2013-11-26 A Strict Reading of the Magic System

Here’s the list I have so far:

Perhaps it’s more interesting to consider how I adjudicate some of the spells.

Spells that can conceivably deal damage, deal damage. A spell like *wave* washes away opponents when the difference is five or more, or if the opponent is out of hits.

Spells that enable a subsequent effect need to either happen before combat, like the *flaming weapon*, or require the initiative, and not doing anything, and therefore losing the initiative without an opposed roll.

Spells that affect multiple people at the same time involve all of them rolling their dice and comparing their result to the result of the spell-caster. So when Fo Pi casts a *fire ball* all the orcs in the target area need roll. If they roll less than the fire-mage, they take damage.

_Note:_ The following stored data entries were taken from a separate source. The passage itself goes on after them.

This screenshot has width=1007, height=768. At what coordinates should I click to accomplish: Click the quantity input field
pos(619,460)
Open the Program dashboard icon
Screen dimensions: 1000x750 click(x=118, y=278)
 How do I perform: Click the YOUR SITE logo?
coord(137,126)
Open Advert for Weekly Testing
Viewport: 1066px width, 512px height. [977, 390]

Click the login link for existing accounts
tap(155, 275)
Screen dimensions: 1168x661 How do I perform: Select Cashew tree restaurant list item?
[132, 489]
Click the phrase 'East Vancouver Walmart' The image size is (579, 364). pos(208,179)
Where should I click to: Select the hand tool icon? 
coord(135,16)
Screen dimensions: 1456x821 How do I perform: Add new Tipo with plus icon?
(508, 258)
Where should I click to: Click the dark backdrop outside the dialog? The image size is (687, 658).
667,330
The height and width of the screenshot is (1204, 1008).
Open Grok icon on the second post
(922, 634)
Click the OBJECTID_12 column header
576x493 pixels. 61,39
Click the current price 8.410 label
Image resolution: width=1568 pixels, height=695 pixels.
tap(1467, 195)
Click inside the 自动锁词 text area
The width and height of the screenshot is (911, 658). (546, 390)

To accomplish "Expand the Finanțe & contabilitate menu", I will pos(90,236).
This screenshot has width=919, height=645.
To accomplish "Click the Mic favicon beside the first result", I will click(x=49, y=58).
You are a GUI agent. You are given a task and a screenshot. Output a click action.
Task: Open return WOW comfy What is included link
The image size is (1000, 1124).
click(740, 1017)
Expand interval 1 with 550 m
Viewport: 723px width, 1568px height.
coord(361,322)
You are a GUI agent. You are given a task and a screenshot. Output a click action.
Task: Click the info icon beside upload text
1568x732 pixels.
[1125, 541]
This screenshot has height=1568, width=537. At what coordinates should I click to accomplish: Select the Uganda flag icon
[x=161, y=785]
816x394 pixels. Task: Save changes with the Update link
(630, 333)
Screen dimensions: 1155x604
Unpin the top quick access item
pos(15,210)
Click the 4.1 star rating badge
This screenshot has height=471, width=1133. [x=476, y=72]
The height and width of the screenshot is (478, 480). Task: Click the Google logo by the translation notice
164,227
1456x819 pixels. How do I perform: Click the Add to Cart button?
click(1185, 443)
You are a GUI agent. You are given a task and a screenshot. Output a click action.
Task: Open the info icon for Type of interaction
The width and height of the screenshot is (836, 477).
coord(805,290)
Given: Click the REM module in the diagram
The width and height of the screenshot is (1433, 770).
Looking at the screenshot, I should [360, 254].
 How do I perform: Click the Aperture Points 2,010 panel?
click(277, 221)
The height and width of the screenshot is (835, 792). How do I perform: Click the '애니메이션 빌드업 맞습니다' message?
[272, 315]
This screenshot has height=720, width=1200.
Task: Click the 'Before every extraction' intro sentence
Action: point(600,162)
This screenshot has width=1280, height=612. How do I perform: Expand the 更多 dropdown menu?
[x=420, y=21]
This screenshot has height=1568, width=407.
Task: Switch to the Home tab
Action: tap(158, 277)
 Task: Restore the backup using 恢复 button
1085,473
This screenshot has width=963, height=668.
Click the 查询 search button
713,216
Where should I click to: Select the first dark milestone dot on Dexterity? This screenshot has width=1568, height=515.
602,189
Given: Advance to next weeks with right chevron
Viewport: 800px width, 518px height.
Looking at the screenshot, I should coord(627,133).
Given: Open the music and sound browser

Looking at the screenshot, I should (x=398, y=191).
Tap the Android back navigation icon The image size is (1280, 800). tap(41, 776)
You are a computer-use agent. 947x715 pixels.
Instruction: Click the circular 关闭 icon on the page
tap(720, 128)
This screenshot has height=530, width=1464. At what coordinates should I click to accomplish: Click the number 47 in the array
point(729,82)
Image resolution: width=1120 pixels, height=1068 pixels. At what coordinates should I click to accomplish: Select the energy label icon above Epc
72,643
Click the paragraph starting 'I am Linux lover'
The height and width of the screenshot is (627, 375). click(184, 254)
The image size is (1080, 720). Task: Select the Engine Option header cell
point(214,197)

Spells that only have a special effect like *charm* can still have an effect based on the difference of the roll: one or two is the bare minimum, like the victim agreeing to some course of action and being reluctant about it. Three or four is the full effect, like the victim being charmed and doing the thing like a friend would. Five or more is a decisive effect, like the victim being a loyal friend for a day or a week, depending on how gullible they are.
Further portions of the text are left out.